Everything in this collection is personal, but yes, the Rajdoot is something different. It is not a rare motorcycle by international standards. But it is part of the texture of a certain Indian adolescence, which spans the film, the freedom, and what that machine meant to a generation. I am Rajasthani, and I grew up with those references embedded in me. The AJS from the 1930s and the BSA from the war years are remarkable machines from a remarkable period in engineering. The Triumph Tiger Twin is one of the finest motorcycles ever built. But the Rajdoot makes people smile the moment they recognise it. That matters too.
What does restoration of vehicles mean to you, given that your hotel design philosophy is also rooted in salvage and revival?

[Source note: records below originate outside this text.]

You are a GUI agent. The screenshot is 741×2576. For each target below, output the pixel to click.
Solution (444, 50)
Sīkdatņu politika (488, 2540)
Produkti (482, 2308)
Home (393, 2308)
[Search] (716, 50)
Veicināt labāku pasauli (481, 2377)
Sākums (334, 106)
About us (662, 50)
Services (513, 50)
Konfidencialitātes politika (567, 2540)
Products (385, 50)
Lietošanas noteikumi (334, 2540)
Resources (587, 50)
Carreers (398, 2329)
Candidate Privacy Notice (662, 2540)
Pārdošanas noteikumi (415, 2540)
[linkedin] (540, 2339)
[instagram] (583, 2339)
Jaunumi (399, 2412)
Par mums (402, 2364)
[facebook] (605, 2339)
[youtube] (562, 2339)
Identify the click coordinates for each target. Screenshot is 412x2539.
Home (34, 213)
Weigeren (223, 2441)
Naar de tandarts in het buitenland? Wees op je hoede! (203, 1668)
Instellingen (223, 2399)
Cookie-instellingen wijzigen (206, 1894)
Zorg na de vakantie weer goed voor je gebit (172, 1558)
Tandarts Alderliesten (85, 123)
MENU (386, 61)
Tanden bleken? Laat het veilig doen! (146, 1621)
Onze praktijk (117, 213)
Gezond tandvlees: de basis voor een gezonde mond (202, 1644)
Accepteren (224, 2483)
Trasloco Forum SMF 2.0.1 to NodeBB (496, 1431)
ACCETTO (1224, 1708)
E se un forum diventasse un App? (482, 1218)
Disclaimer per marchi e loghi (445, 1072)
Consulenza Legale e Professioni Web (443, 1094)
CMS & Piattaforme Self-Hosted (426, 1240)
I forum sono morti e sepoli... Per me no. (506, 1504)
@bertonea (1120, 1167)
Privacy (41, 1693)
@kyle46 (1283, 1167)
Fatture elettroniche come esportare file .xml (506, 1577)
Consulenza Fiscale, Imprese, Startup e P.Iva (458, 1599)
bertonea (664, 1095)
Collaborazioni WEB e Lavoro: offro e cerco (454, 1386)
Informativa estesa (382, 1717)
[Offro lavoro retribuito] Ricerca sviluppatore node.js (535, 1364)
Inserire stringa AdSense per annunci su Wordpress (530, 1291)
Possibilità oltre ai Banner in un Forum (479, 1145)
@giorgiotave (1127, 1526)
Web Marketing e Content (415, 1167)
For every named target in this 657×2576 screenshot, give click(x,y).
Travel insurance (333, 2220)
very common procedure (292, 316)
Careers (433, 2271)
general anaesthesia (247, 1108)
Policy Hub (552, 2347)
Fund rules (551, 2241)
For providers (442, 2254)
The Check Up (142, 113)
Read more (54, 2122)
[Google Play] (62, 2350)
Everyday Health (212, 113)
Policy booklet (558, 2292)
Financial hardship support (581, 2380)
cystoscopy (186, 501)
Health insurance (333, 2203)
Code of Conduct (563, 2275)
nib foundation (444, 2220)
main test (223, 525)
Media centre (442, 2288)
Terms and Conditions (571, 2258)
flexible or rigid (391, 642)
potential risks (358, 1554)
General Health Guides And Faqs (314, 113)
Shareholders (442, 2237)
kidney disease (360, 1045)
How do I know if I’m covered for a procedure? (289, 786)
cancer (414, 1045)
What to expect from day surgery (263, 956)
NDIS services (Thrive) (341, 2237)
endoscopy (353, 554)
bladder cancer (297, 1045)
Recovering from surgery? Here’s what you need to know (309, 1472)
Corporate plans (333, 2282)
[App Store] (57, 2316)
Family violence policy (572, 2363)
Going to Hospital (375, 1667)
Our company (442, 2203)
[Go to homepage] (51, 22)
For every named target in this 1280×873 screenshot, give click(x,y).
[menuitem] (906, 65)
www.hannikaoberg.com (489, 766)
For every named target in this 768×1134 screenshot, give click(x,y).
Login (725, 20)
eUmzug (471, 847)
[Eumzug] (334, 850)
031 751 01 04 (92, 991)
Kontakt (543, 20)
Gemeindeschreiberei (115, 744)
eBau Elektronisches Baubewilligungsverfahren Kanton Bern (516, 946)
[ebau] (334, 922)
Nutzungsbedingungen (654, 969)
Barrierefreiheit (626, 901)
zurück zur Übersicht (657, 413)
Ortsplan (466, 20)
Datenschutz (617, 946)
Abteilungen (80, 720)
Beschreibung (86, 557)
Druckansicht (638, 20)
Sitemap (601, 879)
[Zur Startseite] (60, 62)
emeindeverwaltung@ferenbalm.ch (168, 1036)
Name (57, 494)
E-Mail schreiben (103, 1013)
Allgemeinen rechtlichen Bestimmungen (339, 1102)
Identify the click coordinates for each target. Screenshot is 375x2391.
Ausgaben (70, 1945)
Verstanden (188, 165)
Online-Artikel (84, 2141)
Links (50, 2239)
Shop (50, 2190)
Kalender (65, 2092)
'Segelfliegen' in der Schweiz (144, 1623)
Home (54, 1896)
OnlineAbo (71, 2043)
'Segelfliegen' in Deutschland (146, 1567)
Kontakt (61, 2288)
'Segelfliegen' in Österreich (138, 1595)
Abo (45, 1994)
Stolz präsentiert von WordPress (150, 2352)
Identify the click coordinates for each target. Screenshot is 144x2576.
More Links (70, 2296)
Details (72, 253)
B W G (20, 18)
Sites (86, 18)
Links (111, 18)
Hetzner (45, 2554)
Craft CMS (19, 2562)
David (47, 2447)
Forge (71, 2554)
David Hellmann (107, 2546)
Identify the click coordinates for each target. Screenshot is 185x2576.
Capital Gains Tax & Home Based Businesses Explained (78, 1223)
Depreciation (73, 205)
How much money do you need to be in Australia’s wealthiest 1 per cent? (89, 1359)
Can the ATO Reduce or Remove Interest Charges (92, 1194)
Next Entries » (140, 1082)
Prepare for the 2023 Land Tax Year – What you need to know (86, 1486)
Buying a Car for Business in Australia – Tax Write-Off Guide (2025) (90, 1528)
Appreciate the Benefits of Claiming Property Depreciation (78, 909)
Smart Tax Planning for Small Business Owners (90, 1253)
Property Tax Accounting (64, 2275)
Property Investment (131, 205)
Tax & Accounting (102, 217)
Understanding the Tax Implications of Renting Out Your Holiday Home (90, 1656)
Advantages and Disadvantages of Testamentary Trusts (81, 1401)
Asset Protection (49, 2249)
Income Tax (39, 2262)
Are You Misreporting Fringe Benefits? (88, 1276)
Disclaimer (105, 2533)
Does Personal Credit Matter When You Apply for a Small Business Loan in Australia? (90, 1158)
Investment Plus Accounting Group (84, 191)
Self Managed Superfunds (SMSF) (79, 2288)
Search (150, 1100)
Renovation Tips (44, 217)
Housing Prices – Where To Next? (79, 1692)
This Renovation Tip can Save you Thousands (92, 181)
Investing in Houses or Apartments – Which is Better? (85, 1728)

I had not consciously connected them until someone pointed it out, but yes, the thinking is identical. In both cases, I am working with something that has aged and carries damage and wear, and I have to decide how much to intervene. The principle is always the same: do not erase the evidence of time but work with it. A fully restored car that looks factory-fresh has lost something. The patina, the small imperfections, are its biography. The Mercedes 300 Adenauer was former Chancellor of Germany, Konrad Adenauer's preferred state car. That car carried the weight of postwar Germany. I am not going to sand that history off it. The Morris Oxford Mark 2 is a humbler machine, but it has the same right to its story. Restoration for me means making something functional and presentable again, not making it anew.
The heritage vehicles sit outside what most collectors would touch. What drew you there?
Those pieces are Rajasthan to me in a way that no automobile can be. A camel cart is not glamorous by any collector's standard. But it is how goods moved across this landscape for centuries. The temple carriage was built for procession, for ceremony, for a public life that has largely vanished. The double-horse convertible carriage is the kind of vehicle a zamindar or a minor royal would have used for travel before the motor car arrived and changed everything. I find it important to hold that continuum—to have the 1886 Patent-Wagen sitting in the same space as a bullock cart, because that span is the actual history of movement in this part of the world. One does not make more sense without the other.